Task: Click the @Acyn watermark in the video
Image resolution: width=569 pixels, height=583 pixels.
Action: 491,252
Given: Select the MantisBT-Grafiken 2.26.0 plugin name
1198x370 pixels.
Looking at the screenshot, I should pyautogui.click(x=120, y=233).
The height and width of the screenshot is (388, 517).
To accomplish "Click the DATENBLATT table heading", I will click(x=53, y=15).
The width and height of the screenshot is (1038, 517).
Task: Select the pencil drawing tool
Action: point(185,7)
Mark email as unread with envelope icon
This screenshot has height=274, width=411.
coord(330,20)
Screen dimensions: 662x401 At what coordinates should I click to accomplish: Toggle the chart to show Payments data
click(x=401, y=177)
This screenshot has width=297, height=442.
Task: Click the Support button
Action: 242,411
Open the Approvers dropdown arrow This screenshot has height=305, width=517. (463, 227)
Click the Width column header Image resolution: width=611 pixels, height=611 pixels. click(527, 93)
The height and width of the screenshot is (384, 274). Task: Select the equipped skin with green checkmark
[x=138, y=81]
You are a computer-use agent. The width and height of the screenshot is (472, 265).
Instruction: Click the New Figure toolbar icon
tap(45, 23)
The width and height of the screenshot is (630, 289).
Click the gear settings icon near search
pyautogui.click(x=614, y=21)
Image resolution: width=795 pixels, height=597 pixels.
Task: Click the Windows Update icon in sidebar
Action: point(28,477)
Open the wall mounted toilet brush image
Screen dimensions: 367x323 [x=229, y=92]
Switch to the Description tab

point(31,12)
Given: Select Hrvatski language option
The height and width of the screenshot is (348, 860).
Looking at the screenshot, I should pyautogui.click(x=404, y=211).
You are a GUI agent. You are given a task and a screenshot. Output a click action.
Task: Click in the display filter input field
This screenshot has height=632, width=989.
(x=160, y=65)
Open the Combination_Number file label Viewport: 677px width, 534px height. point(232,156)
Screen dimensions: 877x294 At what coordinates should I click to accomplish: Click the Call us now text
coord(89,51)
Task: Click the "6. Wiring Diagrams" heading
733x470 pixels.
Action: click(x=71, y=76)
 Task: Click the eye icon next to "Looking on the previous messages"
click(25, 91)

○ ○ ○ ○

Work instructions:
Every record should be given again without alteration.

Result of this exercise:
Task: Click the @Acyn watermark in the video
Image resolution: width=569 pixels, height=583 pixels.
Action: 491,252
Given: Select the MantisBT-Grafiken 2.26.0 plugin name
1198x370 pixels.
Looking at the screenshot, I should pyautogui.click(x=120, y=233).
The height and width of the screenshot is (388, 517).
To accomplish "Click the DATENBLATT table heading", I will click(x=53, y=15).
The width and height of the screenshot is (1038, 517).
Task: Select the pencil drawing tool
Action: point(185,7)
Mark email as unread with envelope icon
This screenshot has height=274, width=411.
coord(330,20)
Screen dimensions: 662x401 At what coordinates should I click to accomplish: Toggle the chart to show Payments data
click(x=401, y=177)
This screenshot has width=297, height=442.
Task: Click the Support button
Action: 242,411
Open the Approvers dropdown arrow This screenshot has height=305, width=517. (463, 227)
Click the Width column header Image resolution: width=611 pixels, height=611 pixels. click(527, 93)
The height and width of the screenshot is (384, 274). Task: Select the equipped skin with green checkmark
[x=138, y=81]
You are a computer-use agent. The width and height of the screenshot is (472, 265).
Instruction: Click the New Figure toolbar icon
tap(45, 23)
The width and height of the screenshot is (630, 289).
Click the gear settings icon near search
pyautogui.click(x=614, y=21)
Image resolution: width=795 pixels, height=597 pixels.
Task: Click the Windows Update icon in sidebar
Action: point(28,477)
Open the wall mounted toilet brush image
Screen dimensions: 367x323 [x=229, y=92]
Switch to the Description tab

point(31,12)
Given: Select Hrvatski language option
The height and width of the screenshot is (348, 860).
Looking at the screenshot, I should pyautogui.click(x=404, y=211).
You are a GUI agent. You are given a task and a screenshot. Output a click action.
Task: Click in the display filter input field
This screenshot has height=632, width=989.
(x=160, y=65)
Open the Combination_Number file label Viewport: 677px width, 534px height. point(232,156)
Screen dimensions: 877x294 At what coordinates should I click to accomplish: Click the Call us now text
coord(89,51)
Task: Click the "6. Wiring Diagrams" heading
733x470 pixels.
Action: click(x=71, y=76)
 Task: Click the eye icon next to "Looking on the previous messages"
click(25, 91)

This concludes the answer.